Research interest(s)/area of expertise
- U.S. History
- African American History
- History of Violence
Williams investigates African Americans tesimonies' about their traumatic injuries from racist violence after slavery. She is the author of I Saw Death Coming and They Left Great Marks on Me. She has published "Legacies of Violence" (in the National Museum of African American History and Culture's Make Good the Promises), "Writing Victims' Personhoods and People into the History of Lynching," "Never Get Over It," "Maintaining a Radical Vision of African Americans in the Age of Freedom," "The Wounds that Cried Out," and "Regarding the Aftermaths of Lynching." Her research has been supported twice by fellowships from the Ford Foundation.
Graduate Research Supervision
Williams would be interested in supervising graduate students who wish to work on any topic relating to her research interests and whose theoretical orientations align with hers regarding Black Studies approaches to Black History and U.S. History and Critical Trauma Studies approaches to histories of violence. She also welcomes proposals regarding any aspect of African Americans' life, history, and culture.
Williams is best suited to supervise students who already have the makings of a historical research agenda--including a likely research question, an archive identified, and some knowledge of the historiography for the specific subject. Students wishing to learn more about how to craft a research agenda would do well to read and model the best research practices spelled out in Jules Benjamin's A Student's Guide to History and Wayne C. Booth et al, eds., The Craft of Research.

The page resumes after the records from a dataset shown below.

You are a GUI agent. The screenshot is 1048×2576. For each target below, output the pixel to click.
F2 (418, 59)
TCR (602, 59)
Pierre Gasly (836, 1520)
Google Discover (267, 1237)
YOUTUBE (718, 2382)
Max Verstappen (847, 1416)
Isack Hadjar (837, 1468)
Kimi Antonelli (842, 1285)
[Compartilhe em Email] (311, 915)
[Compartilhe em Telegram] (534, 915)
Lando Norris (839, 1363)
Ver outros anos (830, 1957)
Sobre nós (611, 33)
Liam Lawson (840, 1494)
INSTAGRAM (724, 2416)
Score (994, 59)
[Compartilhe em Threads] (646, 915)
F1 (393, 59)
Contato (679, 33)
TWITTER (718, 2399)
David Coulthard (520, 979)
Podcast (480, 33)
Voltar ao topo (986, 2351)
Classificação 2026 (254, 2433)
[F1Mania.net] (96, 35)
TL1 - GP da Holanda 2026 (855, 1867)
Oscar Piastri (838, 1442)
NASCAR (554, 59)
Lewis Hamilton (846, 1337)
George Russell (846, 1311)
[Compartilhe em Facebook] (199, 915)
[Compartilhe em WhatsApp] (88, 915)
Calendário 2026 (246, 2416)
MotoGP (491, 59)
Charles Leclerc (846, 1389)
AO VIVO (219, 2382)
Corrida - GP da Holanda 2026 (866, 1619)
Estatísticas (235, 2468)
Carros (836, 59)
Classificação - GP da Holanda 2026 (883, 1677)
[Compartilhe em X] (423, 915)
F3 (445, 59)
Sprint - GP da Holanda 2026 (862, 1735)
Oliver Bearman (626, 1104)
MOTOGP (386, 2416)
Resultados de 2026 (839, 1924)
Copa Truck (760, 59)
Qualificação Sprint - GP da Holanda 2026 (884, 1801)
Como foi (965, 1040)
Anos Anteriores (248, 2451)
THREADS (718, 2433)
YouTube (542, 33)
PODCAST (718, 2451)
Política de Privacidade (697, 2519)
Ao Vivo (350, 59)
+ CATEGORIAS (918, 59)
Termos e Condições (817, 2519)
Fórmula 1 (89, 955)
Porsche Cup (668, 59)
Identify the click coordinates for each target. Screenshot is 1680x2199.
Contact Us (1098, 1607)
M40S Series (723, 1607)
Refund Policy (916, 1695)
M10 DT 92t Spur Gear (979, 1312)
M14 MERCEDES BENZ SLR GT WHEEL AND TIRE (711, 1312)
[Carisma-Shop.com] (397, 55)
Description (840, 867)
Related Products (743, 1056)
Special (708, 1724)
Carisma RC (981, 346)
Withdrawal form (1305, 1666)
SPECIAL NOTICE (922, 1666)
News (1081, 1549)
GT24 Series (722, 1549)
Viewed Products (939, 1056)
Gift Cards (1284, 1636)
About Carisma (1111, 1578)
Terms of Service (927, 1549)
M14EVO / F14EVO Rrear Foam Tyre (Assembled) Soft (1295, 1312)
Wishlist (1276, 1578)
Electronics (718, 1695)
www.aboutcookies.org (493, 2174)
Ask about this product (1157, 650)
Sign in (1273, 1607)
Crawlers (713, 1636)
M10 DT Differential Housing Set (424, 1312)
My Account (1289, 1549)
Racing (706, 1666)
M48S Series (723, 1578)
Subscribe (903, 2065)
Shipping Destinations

- Ph.D., University of Michigan, 2005
- M.A., Central Michigan University, 1998
- B.S., Central Michigan University, 1996
Awards and grants
Career Development Chair, Wayne State University, 2014
Board of Governors Faculty Recognition Award, Wayne State University, 2013
President’s Award for Excellence in Teaching, Wayne State University, 2011
College of Liberal Arts and Sciences Award for Teaching, Wayne State University, 2011
Humanities Center Faculty Fellowship Competition, Wayne State University, 2011
Ford Foundation Diversity Postdoctoral Fellowship, 2008
Eisenberg Institute for Historical Studies, “Topographies of Violence” Residency Research Grant, The University of Michigan, Fall 2008
Ford Foundation Dissertation Fellowship for Minorities, 2002
I Saw Death Coming: A History of Terror and Survival in the War Against Reconstruction. Bloomsbury, 2023.
They Left Great Marks on Me: African American Testimonies of Racial Violence from Emancipation to World War I. New York University Press, 2012.
With Chad Williams and Keisha N. Blain, Charleston Syllabus: Readings on Race, Racism, and Racial Violence. University of Georgia Press, 2016.
A portion of the royalties will go to the Lowcountry Ministries Fund to address issues of social justice and economic empowerment in underserved communities in the South Carolina Lowcountry.
Articles and Chapters
“Legacies of Violence,” in Kinshasha Holman Conwill and Paul Gardullo, eds., Make Good the Promises: Reclaiming Reconstruction and Its Legacies, 2021.
"Writing Lynching Victims' Personhoods and People into the History of Lynching," Journal of the Gilded Age and Progressive Era 19:4 (2020).
"Never Get Over It: Night Riding's Imprint on Its African American Victims," in Reconstruction and the Arc of Racial (in)Justice Edward Elgar, 2018.
"Maintaining a Radical Vision of African Americans in the Age of Freedom," Journal of the Civil War Era 7:1 (2017).
"The Wounds that Cried Out: Reckoning with African Americans' Testimonies of Trauma and Suffering from Nightriding" in Gregory Downs and Kate Masur, eds. The World the Civil War Made. University of North Carolina Press, 2015.
"Regarding the Aftermaths of Lynching," Journal of American History 101:4 (2014).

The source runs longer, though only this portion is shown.